Early in his coaching career, McKay learned the packline from Tony’s dad Dick Bennett, but Ritchie was always an offensive-minded coach. Many of his early teams were built around offensively talented players like Danny Granger and Seth Curry. It wasn’t until his time at Virginia where he earned a Master’s (as he has commonly referred to it) in the packline defense.
“The 6 years being with Tony were really transformational in both of our coaching careers,” McKay’s longtime friend and Liberty associate head coach Brad Soucie said. “When you go to Virginia and you learn the defensive system, the other side of the ball and be able to have something that you can build upon each year, that is a real separator. Most programs, it was us before Virginia, focus on offense. Being able to be good on both sides of the ball is a real difference maker. The things we learned there is just huge, and he’s done a great job of implementing them here.”

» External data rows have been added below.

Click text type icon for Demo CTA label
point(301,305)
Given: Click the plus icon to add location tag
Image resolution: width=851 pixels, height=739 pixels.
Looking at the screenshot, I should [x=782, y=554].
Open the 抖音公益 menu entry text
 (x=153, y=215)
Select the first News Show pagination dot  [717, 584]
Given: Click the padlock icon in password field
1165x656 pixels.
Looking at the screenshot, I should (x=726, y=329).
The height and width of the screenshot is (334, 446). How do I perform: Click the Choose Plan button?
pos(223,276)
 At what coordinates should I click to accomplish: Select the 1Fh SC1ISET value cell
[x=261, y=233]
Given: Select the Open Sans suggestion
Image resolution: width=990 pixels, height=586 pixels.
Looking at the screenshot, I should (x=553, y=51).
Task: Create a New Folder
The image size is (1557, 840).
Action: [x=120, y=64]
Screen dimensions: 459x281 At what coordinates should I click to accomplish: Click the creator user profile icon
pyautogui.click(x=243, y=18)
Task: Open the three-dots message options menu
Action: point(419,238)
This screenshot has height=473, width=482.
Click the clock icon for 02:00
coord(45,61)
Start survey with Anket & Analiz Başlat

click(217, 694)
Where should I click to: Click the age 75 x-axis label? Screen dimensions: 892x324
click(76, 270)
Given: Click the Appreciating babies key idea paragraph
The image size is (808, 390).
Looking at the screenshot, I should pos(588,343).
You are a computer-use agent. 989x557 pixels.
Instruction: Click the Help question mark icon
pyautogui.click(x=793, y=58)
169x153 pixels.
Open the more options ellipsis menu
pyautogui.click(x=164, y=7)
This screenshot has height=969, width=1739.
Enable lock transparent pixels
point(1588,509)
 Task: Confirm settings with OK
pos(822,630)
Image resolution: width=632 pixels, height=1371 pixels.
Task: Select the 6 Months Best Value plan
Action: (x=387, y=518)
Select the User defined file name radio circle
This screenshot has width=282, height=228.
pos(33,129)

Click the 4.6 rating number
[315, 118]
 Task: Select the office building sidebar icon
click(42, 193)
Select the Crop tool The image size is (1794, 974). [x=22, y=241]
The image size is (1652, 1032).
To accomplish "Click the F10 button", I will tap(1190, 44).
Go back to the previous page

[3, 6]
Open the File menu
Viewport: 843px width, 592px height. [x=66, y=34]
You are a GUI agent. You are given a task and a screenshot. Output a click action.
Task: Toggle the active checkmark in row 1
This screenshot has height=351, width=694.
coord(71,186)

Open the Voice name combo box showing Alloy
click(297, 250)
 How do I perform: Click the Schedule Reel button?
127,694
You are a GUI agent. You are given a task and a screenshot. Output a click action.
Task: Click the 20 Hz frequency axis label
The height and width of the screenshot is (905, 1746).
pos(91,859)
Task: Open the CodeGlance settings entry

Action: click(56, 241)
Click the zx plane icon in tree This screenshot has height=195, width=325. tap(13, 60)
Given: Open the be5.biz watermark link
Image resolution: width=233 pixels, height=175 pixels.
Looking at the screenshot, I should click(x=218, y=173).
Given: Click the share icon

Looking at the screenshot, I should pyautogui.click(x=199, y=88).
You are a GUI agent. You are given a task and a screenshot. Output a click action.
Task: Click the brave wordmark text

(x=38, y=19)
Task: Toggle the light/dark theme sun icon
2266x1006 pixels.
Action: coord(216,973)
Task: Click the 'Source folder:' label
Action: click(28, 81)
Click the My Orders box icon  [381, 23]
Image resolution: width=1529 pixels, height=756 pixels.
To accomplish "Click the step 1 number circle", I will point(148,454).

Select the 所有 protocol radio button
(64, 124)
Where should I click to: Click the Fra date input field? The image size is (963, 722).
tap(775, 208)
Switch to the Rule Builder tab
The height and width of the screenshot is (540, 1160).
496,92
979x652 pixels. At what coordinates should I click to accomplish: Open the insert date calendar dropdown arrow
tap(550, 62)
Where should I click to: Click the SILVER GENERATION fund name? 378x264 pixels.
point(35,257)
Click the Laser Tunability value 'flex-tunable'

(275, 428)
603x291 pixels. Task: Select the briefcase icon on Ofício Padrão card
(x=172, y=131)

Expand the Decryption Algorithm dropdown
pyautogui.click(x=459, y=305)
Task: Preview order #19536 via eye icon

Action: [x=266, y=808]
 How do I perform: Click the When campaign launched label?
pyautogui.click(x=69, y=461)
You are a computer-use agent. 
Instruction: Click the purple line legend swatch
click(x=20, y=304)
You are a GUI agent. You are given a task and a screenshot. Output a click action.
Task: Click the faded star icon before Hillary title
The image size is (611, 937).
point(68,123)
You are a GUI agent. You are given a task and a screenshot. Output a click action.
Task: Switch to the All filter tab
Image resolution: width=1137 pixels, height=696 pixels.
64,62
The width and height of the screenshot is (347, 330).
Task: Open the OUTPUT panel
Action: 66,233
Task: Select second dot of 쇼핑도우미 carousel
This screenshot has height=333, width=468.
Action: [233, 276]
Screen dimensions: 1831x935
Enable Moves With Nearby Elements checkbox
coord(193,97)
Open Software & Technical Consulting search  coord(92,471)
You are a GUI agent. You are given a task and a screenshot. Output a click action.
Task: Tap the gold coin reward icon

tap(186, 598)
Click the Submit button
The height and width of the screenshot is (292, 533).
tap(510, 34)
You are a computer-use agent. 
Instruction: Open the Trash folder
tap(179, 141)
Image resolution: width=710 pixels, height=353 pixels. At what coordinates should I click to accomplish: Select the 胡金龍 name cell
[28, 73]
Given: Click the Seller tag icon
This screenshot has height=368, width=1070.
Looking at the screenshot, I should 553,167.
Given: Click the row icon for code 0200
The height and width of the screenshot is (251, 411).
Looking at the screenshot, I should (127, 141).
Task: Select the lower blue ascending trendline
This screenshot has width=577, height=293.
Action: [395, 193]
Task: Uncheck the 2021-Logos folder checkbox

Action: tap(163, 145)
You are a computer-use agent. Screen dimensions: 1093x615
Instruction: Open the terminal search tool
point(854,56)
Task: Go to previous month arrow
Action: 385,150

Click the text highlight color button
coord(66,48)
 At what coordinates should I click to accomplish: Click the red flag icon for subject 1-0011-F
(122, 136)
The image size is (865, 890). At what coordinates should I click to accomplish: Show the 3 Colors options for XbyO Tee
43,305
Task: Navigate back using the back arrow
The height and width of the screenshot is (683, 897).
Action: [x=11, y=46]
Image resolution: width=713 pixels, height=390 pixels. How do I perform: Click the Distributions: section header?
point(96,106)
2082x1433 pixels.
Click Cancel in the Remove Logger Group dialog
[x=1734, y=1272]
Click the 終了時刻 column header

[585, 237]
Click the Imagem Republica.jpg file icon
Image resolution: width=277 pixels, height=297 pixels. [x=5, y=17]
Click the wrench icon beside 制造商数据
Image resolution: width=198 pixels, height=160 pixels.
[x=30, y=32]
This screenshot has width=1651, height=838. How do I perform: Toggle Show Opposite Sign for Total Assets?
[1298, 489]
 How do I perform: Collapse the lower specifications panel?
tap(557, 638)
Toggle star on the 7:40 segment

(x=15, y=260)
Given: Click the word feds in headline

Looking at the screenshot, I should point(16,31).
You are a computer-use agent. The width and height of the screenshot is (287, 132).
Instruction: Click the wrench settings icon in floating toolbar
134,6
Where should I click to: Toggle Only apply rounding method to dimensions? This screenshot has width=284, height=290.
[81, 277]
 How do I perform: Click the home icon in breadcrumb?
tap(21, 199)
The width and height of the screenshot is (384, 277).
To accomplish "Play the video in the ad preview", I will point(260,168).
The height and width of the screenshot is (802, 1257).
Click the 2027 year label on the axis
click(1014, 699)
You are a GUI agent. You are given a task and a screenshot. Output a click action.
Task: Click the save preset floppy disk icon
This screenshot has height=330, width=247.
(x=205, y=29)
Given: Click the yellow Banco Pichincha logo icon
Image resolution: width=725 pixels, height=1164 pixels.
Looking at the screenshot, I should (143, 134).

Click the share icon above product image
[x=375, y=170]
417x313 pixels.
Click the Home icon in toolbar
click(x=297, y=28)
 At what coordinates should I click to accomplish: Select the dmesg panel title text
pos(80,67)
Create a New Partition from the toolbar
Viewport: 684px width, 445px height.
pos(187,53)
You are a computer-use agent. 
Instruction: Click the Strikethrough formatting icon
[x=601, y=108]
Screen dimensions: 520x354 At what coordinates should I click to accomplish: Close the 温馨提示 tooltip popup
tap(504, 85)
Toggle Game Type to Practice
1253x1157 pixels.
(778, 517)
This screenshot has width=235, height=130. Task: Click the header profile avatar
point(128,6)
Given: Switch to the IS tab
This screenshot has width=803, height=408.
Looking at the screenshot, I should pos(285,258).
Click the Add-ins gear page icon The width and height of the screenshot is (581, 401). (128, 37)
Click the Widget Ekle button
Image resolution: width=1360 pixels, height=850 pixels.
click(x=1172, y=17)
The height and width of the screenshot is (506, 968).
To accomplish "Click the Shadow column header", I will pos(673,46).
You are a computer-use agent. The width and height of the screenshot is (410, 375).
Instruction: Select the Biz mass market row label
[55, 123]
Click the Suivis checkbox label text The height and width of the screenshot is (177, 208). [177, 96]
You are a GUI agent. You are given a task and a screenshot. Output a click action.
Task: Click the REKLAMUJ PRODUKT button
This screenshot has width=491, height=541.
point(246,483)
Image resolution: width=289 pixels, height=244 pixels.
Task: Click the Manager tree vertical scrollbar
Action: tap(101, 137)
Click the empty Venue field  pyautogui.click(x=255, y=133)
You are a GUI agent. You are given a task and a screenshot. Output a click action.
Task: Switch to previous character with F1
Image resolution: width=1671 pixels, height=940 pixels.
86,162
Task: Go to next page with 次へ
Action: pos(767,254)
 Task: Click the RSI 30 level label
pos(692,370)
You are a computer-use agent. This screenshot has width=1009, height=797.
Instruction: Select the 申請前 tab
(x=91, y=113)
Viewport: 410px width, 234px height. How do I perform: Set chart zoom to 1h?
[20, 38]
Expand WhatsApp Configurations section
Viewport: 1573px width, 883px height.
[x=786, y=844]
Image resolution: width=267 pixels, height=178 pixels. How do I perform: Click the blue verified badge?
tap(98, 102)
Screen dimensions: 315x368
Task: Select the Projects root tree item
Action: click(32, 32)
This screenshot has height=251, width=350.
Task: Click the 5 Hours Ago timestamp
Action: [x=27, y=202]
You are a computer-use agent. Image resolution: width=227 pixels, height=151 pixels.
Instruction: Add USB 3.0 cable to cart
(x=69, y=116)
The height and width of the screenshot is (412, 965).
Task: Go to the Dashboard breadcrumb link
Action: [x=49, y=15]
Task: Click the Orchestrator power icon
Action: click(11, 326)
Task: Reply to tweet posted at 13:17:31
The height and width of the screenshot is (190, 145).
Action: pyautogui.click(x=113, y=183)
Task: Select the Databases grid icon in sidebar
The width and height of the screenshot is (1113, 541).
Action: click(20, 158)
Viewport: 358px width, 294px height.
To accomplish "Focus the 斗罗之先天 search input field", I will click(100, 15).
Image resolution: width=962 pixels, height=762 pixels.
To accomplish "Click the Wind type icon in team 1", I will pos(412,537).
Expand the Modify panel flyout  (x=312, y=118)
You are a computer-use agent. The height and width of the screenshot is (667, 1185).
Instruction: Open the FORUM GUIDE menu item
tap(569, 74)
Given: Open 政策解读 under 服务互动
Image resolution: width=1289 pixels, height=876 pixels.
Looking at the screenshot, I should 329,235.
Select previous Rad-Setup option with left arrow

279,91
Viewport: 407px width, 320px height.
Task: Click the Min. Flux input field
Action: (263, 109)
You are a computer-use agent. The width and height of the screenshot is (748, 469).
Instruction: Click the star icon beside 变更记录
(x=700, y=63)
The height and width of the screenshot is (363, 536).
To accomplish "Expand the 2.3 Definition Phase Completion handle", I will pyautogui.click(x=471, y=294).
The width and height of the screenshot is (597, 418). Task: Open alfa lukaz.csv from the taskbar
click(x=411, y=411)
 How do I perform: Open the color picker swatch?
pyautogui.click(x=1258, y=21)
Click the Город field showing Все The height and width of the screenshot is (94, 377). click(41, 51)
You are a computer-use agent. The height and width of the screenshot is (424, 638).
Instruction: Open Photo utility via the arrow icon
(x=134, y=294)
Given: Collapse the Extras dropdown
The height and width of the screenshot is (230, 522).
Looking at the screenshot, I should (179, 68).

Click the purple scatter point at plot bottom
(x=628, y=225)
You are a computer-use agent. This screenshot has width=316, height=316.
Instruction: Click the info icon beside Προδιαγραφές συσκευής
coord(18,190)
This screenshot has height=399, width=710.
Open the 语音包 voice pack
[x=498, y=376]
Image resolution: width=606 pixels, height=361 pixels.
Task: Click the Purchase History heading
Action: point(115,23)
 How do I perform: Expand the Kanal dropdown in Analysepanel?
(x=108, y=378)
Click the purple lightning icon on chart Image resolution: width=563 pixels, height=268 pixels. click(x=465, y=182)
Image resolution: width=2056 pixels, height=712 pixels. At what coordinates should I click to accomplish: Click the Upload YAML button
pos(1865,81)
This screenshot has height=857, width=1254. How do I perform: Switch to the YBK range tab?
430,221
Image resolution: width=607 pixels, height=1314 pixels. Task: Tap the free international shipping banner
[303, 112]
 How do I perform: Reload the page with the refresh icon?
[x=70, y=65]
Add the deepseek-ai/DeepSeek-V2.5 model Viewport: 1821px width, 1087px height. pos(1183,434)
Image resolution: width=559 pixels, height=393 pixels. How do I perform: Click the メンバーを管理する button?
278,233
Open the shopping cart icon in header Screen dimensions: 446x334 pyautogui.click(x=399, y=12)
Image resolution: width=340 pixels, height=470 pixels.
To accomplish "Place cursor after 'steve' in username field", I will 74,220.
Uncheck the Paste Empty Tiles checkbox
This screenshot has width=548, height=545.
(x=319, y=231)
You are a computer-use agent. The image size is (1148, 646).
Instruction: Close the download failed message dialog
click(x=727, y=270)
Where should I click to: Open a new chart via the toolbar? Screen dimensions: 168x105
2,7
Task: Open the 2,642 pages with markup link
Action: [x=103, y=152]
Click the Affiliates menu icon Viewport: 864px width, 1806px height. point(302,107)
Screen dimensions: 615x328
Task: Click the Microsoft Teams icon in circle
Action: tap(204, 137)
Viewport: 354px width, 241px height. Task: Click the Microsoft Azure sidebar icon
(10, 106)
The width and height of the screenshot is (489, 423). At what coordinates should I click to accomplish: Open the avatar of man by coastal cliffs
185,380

McKay and the Flames are on the heels of the most successful Liberty season in school history. A school record 28 wins and regular and postseason conference championships are already in the books and just his 2nd ever NCAA Tournament appearance as a head coach is on the horizon. Liberty has become Virginia-lite as some have referred to them, being a pest on the defensive end of the floor while one of the most efficient teams in the country on offense.
It took him 17 years as a head coach to get here, but McKay has reached a level the Liberty program has never seen before, and the way he has built it, it is built to last. McKay took the slow and steady approach, building it with guys who fit the culture of the school. The success seen this season, should be just the tip of the iceberg as to what Liberty fans could see in the next few years with McKay at the helm.
If you’re anything like me, you were mad at him for leaving Liberty to go to Virginia. You felt used. He had promised to deliver the program to heights we have never seen before, and he jumped ship at the first sign of adversity. But it was leaving that allowed him to reshape himself as a person and a coach, and we’re all better off now from his time at Virginia.
“I think Ritchie is just flat-out a heck of a coach,” Bennett said. “He knows the game on both ends. He came here and helped me, and I learned more from him on the court and off the court than he learned from me. I think (his time here) just reaffirmed what he knew was right and then he went with it.”